论文部分内容阅读
目的分析椎动脉型颈椎病(CSA)模型大鼠的肾上腺组织差异基因表达谱变化并探讨肾上腺对CSA的调控机制。方法按照体重将雄性Wistar大鼠随机分为2组:模型组和正常组,用复合造模法建立CSA模型。取模型成功后大鼠的肾上腺组织,提取总RNA,用全基因芯片检测基因表达谱,筛选差异基因,进行基因本体论(GO)、全基因组及代谢途径数据库(KEGG)信号通路分析。结果与正常组比较,模型组差异基因总数为367个(|fold change︱>2,P<0.05),其中表达上调的基因有236个,下调的有131个。富集的GO功能共有2843条,涉及对细胞周期的调节、应力刺激的调节、成纤维细胞增殖的调节及内皮细胞增殖的调节等。参与调节的信号通路共有135条,包括促分裂原活化蛋白激酶(MAPK)信号转导通路、磷脂酰肌醇3激酶/蛋白激酶B(PI3K/Akt)信号通路、Hedgehog信号通路及Wnt信号通路等。结论肾上腺对CSA的调控主要是通过对血管内皮细胞和血管平滑肌细胞的增殖迁移、黏附分子、成纤维细胞及对刺激的应激反应等实现的。
Objective To analyze the differential gene expression profile of adrenal tissue in rats with vertebral artery type of cervical spondylosis (CSA) and to explore the regulatory mechanism of adrenal on CSA. Methods According to body weight, male Wistar rats were randomly divided into 2 groups: model group and normal group. CSA model was established by compound modeling. Total RNA was extracted from the adrenal tissue of rats after the success of the model. The gene expression profiles were detected by whole-genome microarray, and the differentially expressed genes were screened for gene ontology (GO), whole genome and metabolic pathway database (KEGG) signaling pathways.
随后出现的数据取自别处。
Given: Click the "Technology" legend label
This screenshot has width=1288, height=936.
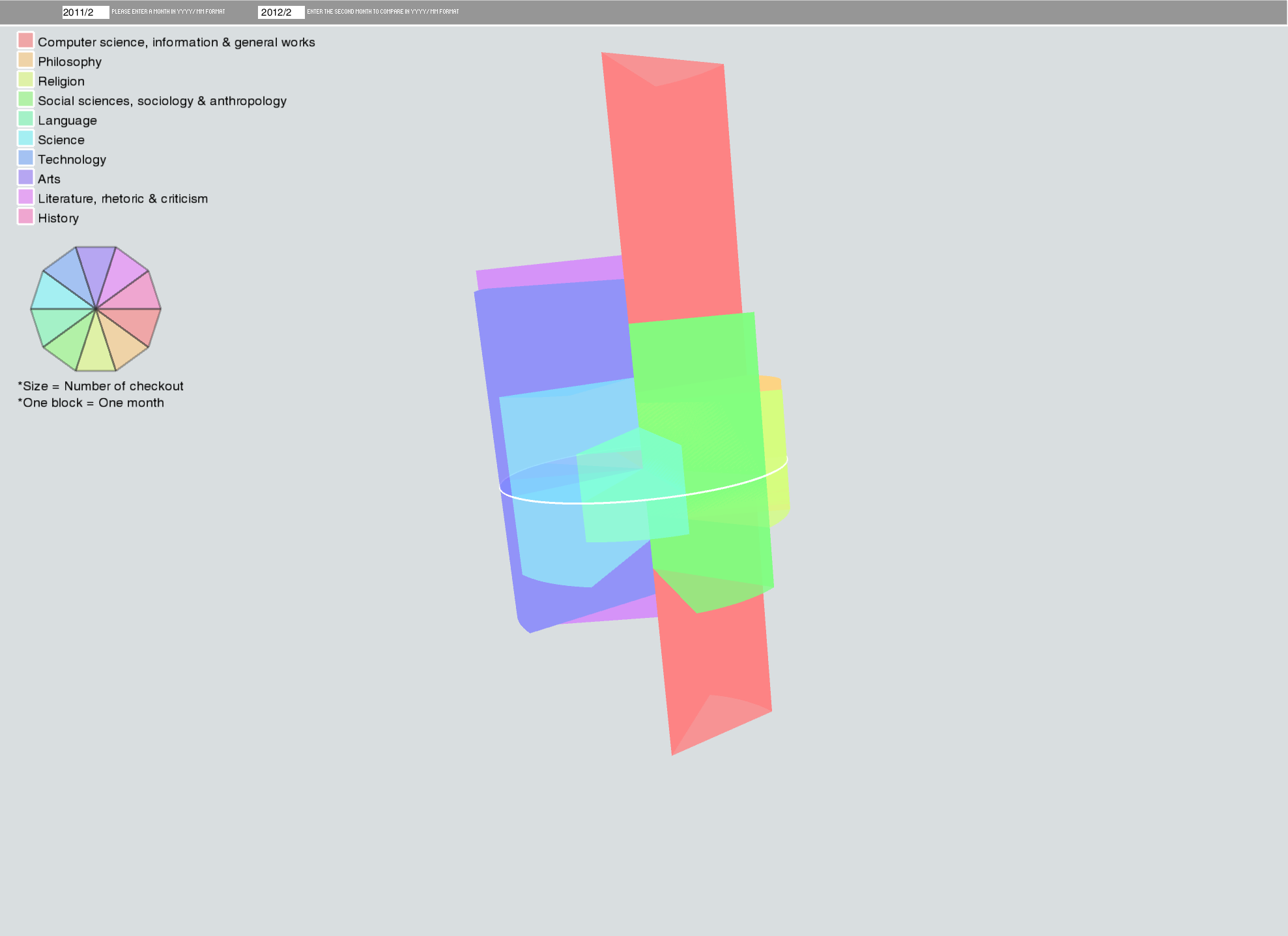Looking at the screenshot, I should tap(72, 160).
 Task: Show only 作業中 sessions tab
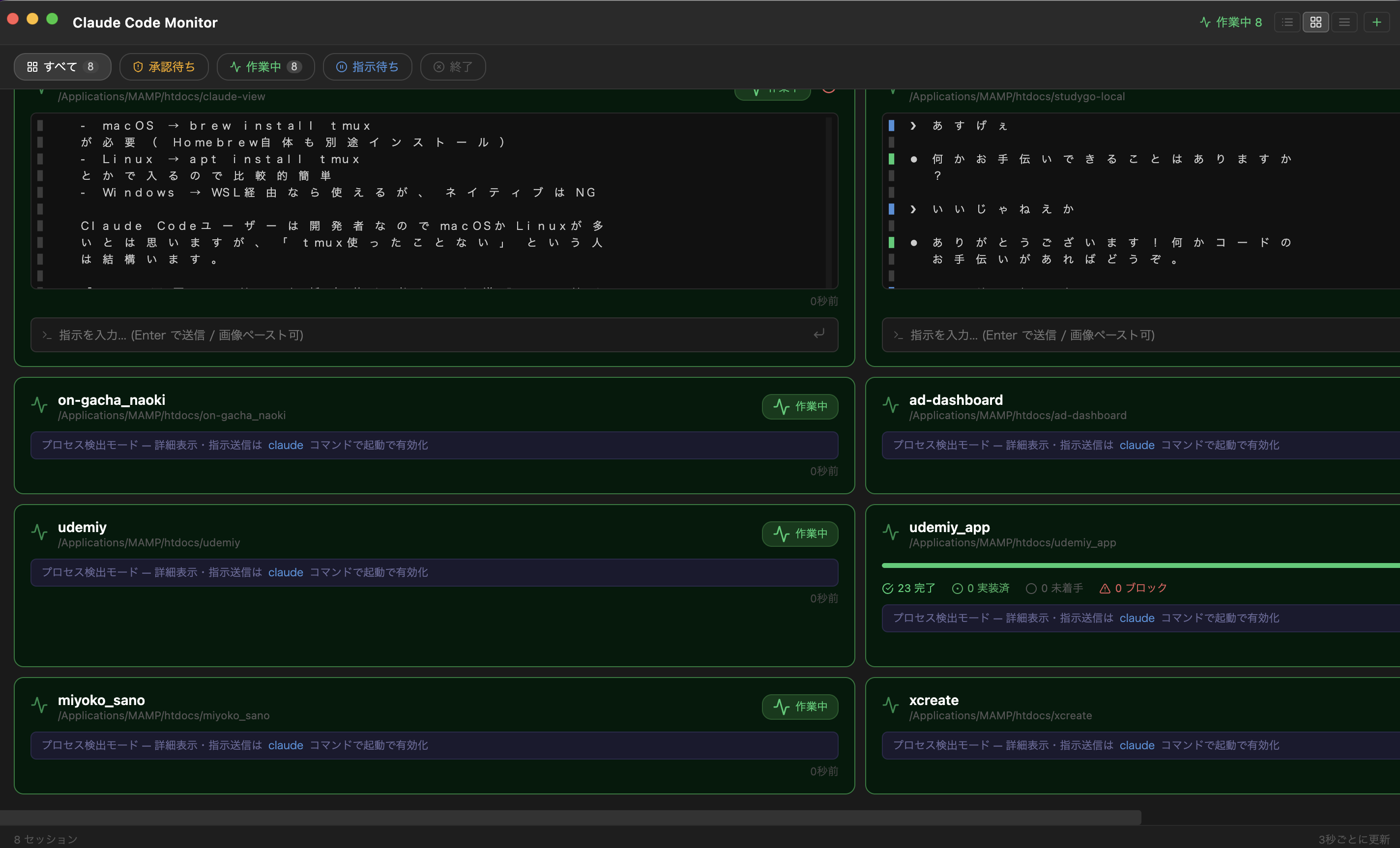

Results Compared with the normal group, the total number of differential genes in the model group was 367 (| fold change︱> 2, P <0.05). Among them, 236 genes were up-regulated and 131 down-regulated. There are 2,843 GO functions enriched, which are involved in regulation of cell cycle, regulation of stress stimuli, regulation of fibroblast proliferation and regulation of endothelial cell proliferation. A total of 135 signaling pathways are involved, including mitogen-activated protein kinase (MAPK) signaling pathway, phosphatidylinositol 3 kinase / Akt signaling pathway, Hedgehog signaling pathway and Wnt signaling pathway . Conclusion The regulation of adrenal CSA mainly through the proliferation and migration of vascular endothelial cells and vascular smooth muscle cells, adhesion molecules, fibroblasts and stimulation of the response to stress and so on.